対するキースはと言うと、困り果てた様子で狼狽えている。
「そ、それはちょっと……」
『従者の立場としては従えません』とやんわり拒絶し、キースはそっと眉尻を下げた。
大公家を出るのは構わないのに、これは躊躇うのか。
つくづく、真面目なやつだ。
「いきなり変わるのは難しいだろうが、慣れろ。これからはお互い一冒険者として、生きていくのだから。あまり丁寧に接していると、逆に目立つ」
「それで貴族出身だって知られたら、変な連中に目をつけられるかもしれないし」
アランも説得に加わり、『さっさと敬語や敬称を外せよ』と促す。
すると、キースは悩ましげに眉を顰めた。
「うっ……!セオドア様を危険に晒してしまうのは、困りますね……」
『足手纏いには、なりたくない……』と呟いて、キースは小さく深呼吸する。
まるで、覚悟を決めるみたいに。
「分かりました。もっと砕けた態度になるよう、頑張りま……る、よ?」
「これはなかなか骨が折れそうだな」
「キースは真面目だから、仕方ない」
まだまだ硬いキースに、私とアランは苦笑する。
────その後、試行錯誤を繰り返して『〜ッス』という敬語まがいの口調と『セオドアくん』という呼び方に落ち着いた。

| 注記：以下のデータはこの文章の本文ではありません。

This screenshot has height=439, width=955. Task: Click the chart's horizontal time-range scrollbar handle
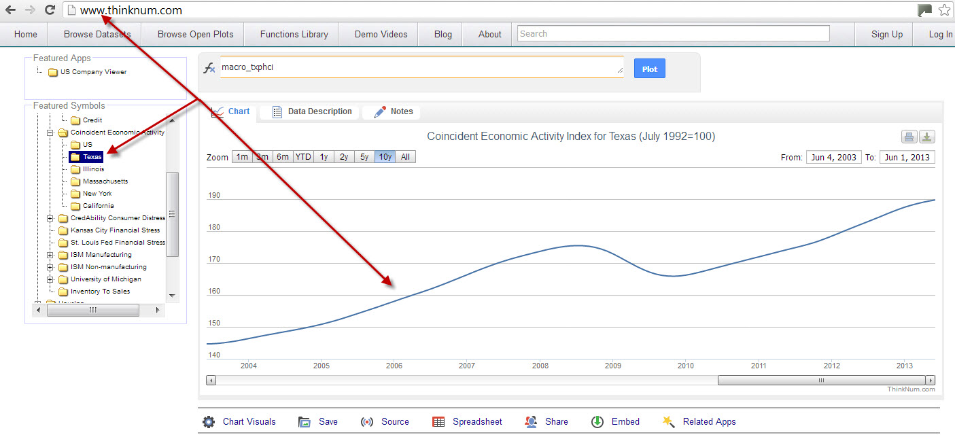pyautogui.click(x=821, y=381)
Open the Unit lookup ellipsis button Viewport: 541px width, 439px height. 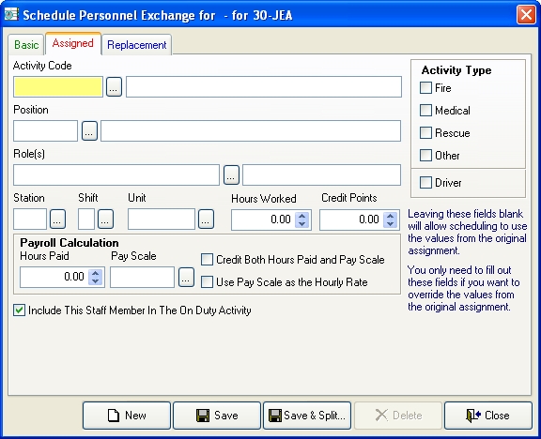[206, 220]
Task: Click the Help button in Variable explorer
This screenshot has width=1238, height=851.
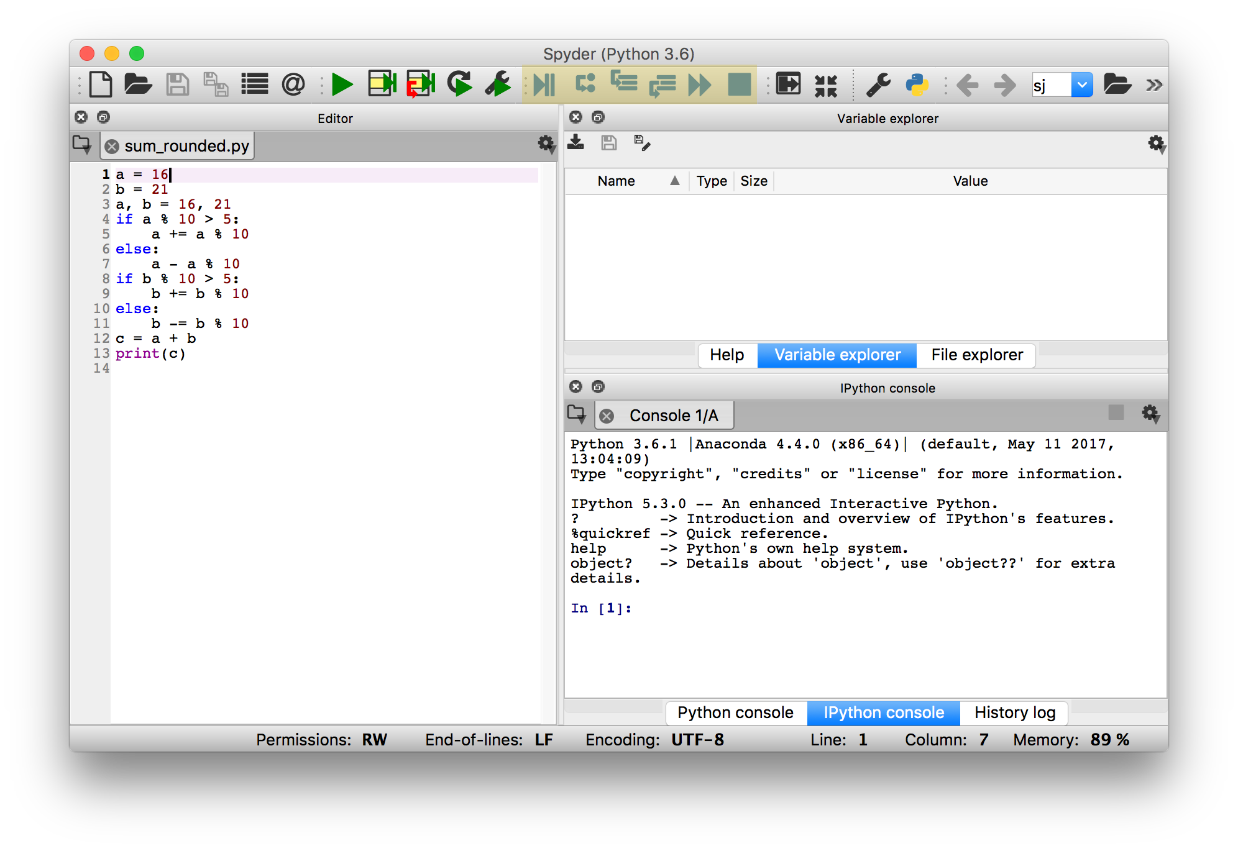Action: (725, 355)
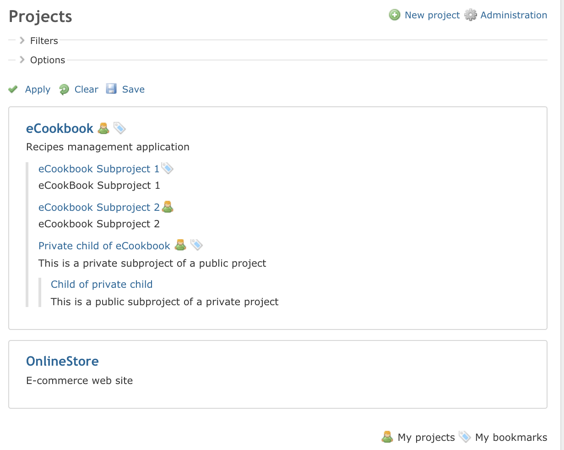Image resolution: width=564 pixels, height=450 pixels.
Task: Click the My projects legend user icon
Action: tap(387, 437)
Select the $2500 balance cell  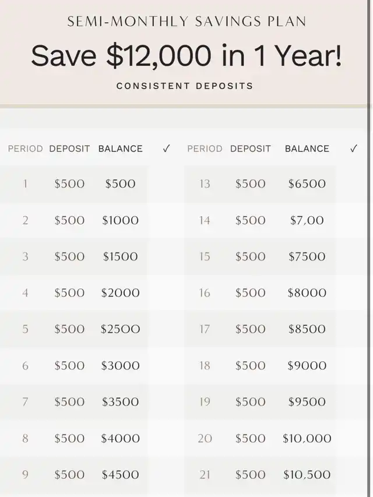point(120,329)
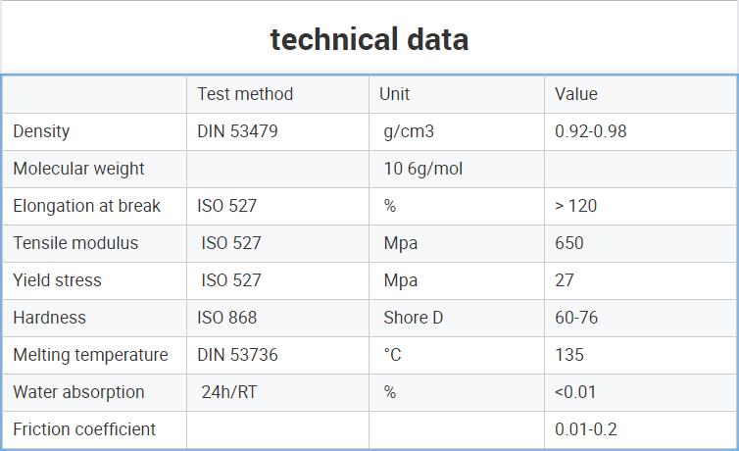Select the 'Yield stress' row label
Image resolution: width=739 pixels, height=451 pixels.
57,280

そして、あっという間に家を出る日となり私達はまず冒険者ギルドへ。
「登録用の書類と、パーティーの申請書類になります」
受付嬢は前者を三枚、後者を一枚手渡してきた。
『記入が終わりましたら、お声掛けください』と述べる彼女を前に、私達は一先ず登録用の書類を仕上げる。
「さて、次はパーティーの申請書類か」
もう一方の書類を手に取り、私はふとアランとキースの方を向いた。
「リーダーだが、お前達のどちらかがやってくれ」
「「えっ?」」
当然私がやるものだと思っていたのか、アランとキースは目を剥く。